====== LISTED ENTRIES ======

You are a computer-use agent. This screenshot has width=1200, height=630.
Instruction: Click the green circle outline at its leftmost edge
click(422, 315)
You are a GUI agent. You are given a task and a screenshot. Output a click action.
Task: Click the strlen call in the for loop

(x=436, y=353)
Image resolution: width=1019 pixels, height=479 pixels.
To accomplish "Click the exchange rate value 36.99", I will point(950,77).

======
====== LISTED ENTRIES ======

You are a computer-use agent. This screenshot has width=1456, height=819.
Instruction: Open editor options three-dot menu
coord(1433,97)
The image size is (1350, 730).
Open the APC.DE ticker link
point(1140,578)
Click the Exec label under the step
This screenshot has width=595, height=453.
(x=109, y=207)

======
====== LISTED ENTRIES ======

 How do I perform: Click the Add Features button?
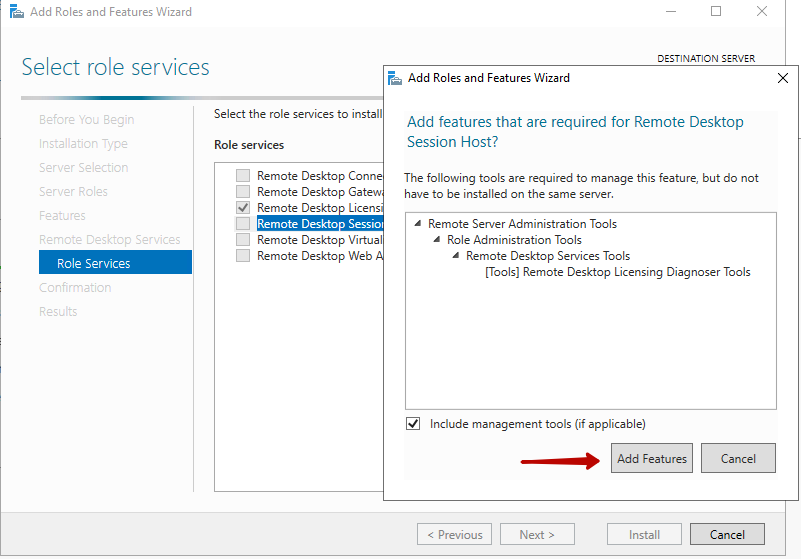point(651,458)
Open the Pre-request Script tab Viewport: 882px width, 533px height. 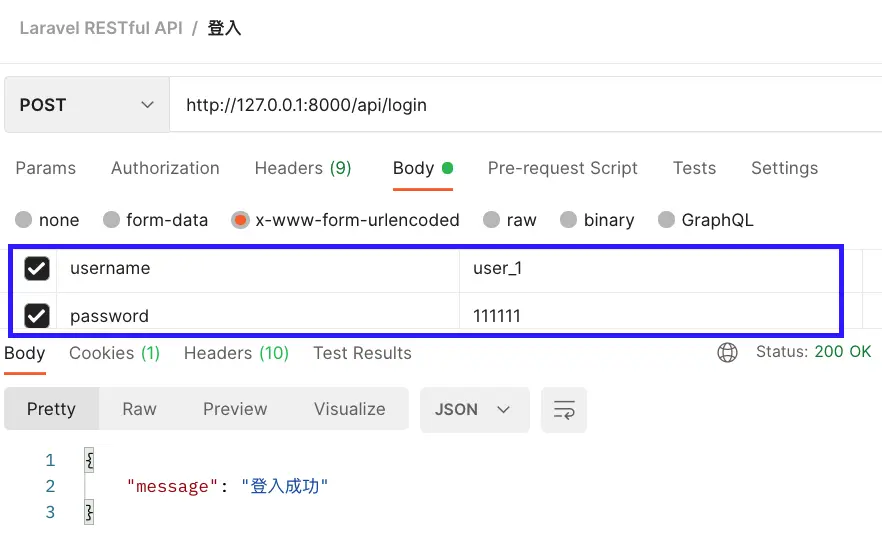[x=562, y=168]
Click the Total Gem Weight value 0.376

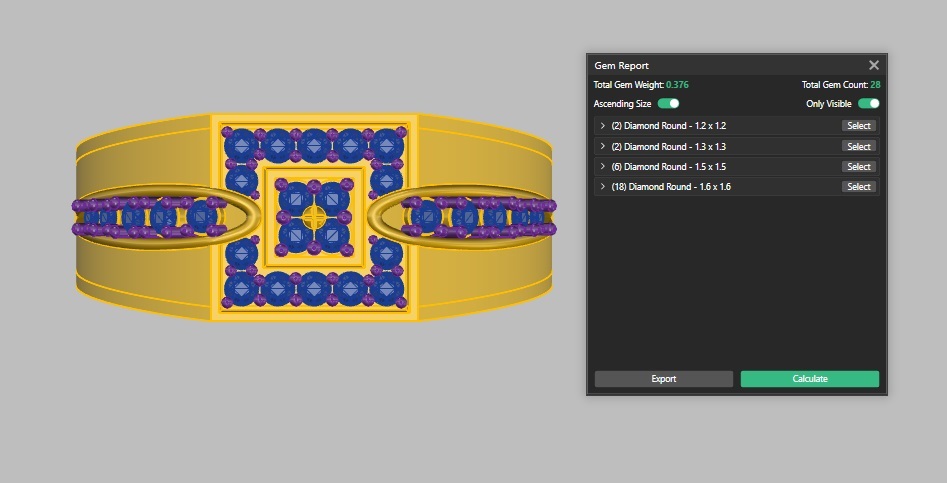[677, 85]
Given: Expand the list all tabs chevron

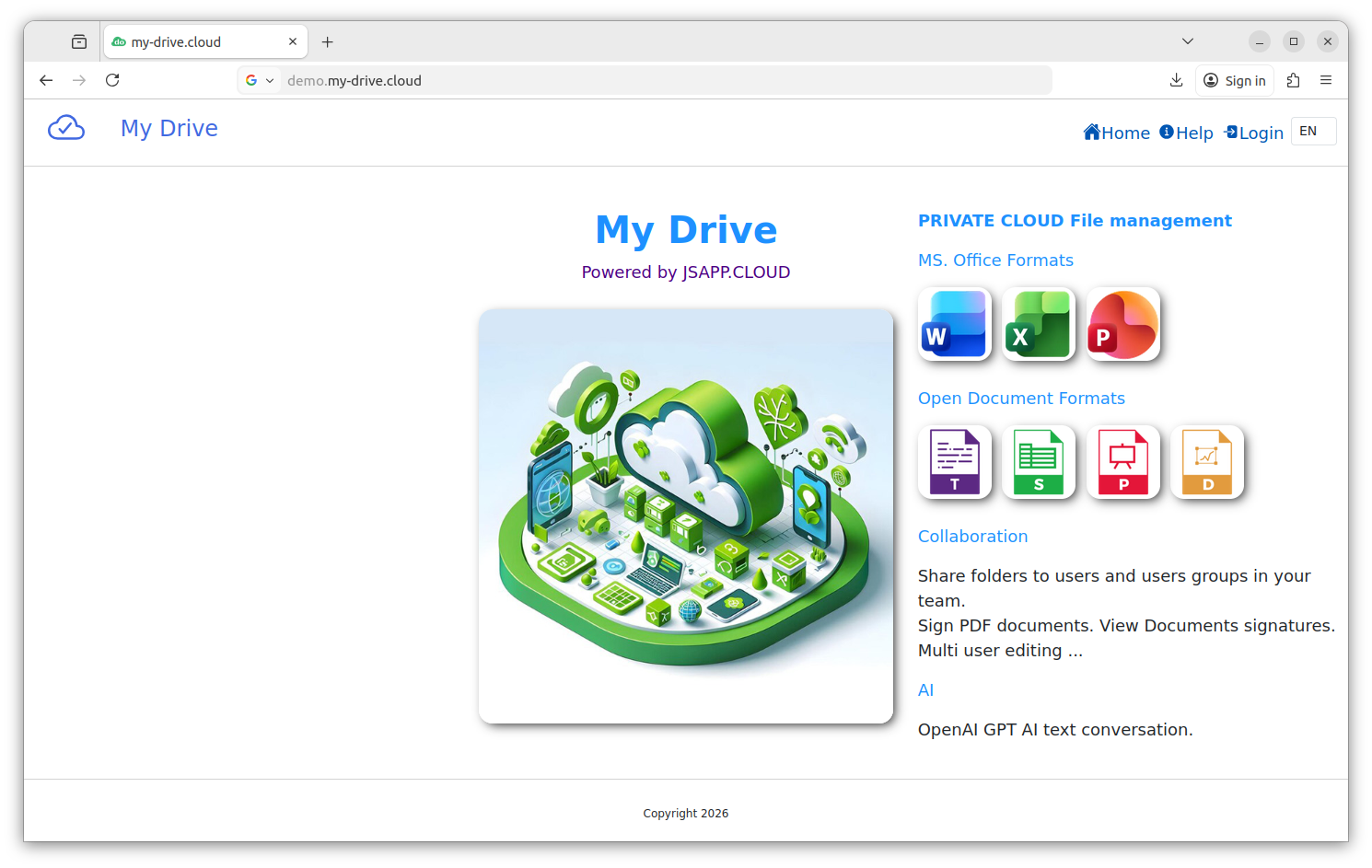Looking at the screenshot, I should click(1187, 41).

======

Lines with "computer" in them are what the answer must contain; copy each from the records above.

-- FINISHED EXERCISE --
You are a computer-use agent. This screenshot has width=1200, height=630.
You are a computer-use agent. This screenshot has width=1456, height=819.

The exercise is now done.